Data entries —
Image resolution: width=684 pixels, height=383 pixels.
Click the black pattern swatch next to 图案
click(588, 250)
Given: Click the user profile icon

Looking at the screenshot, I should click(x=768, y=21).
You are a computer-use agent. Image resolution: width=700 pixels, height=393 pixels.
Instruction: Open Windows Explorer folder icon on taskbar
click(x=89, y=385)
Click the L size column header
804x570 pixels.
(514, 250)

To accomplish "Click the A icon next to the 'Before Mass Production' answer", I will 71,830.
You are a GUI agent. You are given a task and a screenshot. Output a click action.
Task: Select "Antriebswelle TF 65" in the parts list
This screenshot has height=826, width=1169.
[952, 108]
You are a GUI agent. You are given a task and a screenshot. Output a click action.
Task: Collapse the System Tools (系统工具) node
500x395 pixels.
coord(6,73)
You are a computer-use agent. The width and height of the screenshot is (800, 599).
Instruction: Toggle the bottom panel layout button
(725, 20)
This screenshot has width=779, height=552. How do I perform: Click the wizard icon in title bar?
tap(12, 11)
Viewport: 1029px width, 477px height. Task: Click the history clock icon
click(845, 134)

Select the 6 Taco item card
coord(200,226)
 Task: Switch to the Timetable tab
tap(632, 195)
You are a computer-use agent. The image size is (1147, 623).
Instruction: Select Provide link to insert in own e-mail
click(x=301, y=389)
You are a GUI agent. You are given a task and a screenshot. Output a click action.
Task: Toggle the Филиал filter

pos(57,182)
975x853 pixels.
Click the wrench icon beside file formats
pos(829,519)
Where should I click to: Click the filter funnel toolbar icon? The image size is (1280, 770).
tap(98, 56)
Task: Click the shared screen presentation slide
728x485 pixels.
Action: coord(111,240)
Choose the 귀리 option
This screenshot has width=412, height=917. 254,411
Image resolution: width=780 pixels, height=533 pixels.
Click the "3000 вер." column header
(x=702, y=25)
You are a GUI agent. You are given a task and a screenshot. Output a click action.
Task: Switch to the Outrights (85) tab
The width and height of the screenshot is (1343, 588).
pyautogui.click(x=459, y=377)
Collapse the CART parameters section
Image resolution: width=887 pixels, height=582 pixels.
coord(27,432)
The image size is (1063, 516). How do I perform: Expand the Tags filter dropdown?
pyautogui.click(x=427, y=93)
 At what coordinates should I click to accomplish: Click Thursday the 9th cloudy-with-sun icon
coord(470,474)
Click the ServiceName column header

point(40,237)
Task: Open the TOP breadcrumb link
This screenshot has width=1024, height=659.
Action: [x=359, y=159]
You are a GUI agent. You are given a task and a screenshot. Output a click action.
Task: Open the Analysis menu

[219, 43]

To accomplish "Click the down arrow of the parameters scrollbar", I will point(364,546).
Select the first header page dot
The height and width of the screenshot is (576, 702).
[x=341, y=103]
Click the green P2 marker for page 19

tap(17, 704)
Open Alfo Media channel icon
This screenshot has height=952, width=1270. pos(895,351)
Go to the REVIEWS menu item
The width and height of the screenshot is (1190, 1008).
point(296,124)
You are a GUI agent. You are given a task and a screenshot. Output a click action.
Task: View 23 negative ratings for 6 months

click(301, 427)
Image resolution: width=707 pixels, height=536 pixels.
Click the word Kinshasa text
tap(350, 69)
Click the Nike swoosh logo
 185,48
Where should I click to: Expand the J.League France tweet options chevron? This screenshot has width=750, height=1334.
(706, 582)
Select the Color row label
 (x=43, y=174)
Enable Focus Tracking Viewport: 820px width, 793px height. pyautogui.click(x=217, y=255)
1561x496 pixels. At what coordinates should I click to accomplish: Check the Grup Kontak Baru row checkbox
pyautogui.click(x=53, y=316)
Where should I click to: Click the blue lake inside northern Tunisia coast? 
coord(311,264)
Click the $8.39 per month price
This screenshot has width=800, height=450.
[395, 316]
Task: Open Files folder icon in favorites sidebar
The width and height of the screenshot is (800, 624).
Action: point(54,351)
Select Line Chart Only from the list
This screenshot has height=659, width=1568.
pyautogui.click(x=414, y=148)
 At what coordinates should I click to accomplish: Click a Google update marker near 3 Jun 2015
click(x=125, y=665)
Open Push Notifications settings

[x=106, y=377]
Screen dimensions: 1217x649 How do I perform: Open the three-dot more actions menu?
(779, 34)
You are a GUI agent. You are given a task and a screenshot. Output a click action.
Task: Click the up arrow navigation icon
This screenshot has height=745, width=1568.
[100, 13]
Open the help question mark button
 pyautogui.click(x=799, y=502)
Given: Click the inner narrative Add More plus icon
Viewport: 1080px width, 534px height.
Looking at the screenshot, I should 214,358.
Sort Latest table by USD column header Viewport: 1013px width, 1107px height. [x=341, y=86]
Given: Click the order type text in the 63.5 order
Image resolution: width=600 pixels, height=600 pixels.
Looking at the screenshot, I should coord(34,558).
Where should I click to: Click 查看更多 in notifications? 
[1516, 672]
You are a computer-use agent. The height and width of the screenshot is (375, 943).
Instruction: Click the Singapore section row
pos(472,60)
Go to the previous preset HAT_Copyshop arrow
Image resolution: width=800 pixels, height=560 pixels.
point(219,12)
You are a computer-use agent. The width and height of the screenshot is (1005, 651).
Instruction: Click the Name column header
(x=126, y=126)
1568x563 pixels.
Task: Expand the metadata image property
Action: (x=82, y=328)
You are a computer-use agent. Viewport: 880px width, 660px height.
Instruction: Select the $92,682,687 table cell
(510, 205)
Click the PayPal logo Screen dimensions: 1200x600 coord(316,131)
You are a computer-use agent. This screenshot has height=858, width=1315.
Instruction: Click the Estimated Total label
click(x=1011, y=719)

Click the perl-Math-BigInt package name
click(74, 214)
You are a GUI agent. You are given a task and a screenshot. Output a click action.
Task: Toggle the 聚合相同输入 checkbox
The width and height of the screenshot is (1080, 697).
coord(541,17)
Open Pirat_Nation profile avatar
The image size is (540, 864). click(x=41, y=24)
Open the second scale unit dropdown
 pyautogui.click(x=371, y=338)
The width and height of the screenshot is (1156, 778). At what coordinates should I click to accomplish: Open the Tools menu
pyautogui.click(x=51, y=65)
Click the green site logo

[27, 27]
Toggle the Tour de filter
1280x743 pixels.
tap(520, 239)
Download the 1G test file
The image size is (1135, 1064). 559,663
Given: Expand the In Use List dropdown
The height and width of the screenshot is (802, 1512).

Exercise directions —
Starting at the line that contains "Given: Expand the In Use List dropdown", print every line through the last one of the records, exactly and with nothing else.

Written solution —
Given: Expand the In Use List dropdown
The height and width of the screenshot is (802, 1512).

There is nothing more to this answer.